An hour and a half later, the dishes are done: chicken stir-fried with peanuts and chili peppers, tofu cooked with peppercorns in a spicy bean sauce, fish-flavoured eggplants and minced pork dry-fried with ginger and long green beans. 

They take the dishes up to the terrace and drag along some living room chairs, too. The  European upholstery looks hilariously out of place beside the stacked wooden crates they use as a makeshift table, but it also kind of summarizes Julia’s whole trip—a mishmash of different timelines and cultures.  

Xiao Jiang pours them shots of baijiu. “Will you go to Ningbo?” he asks.

Julia shakes her head. “I don’t have to do everything all at once.” No need to fix everything all at once, either—the sides of Dad she doesn’t yet know, her relatives who don’t remember who she is, her grief about Grandma, which is just starting to make her lips tremble. Everything will still be here when she comes back.

The burning liquid scorches down Julia’s throat and makes her eyes water, but it also makes her feel alive, more connected to the city around her.

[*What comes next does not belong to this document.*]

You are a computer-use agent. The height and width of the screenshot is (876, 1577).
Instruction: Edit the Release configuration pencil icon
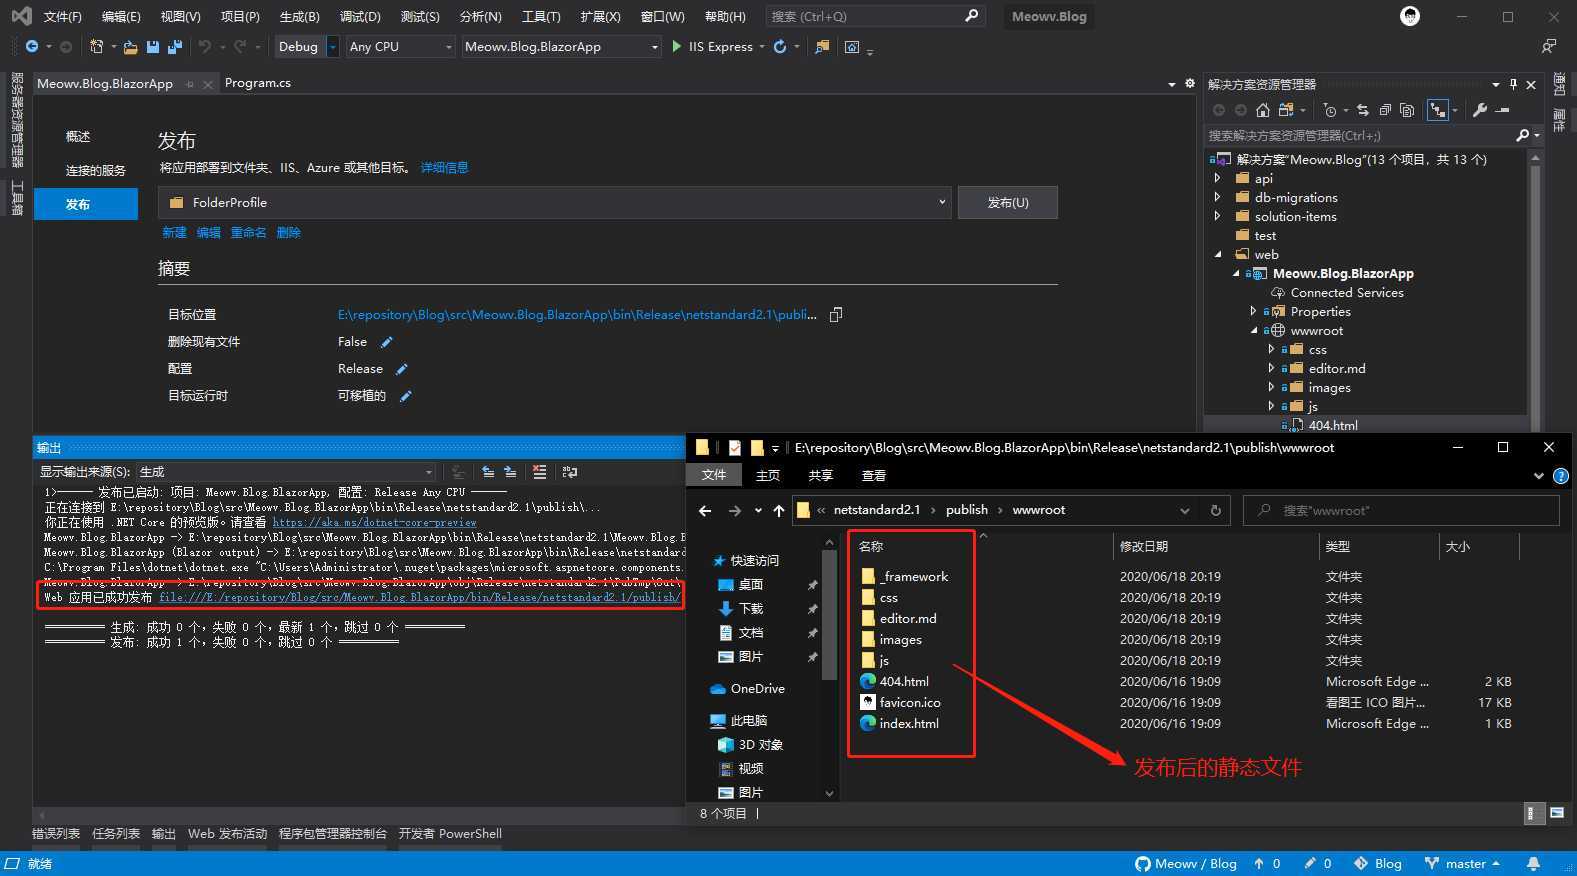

Xiao Jiang smiles at her—another smile that looks kind of proud—and clinks her glass. They drink at the same time. The burning liquid scorches down Julia’s throat and makes her eyes water, but it also makes her feel alive, more connected to the city around her.

Julia glances at the needle eye bridge in the distance, which glows in the purple darkness like something out of a science fiction movie. A whole new world indeed. Chongqing is a foreign place to her now, but maybe it’s possible to appreciate it even though she no longer belongs here. She can experience it as a cruise ship passing in the night, travelling at her own pace, learning as she goes. For now, she puts some stir-fried chicken into Xiao Jiang’s rice bowl and enjoys the moment.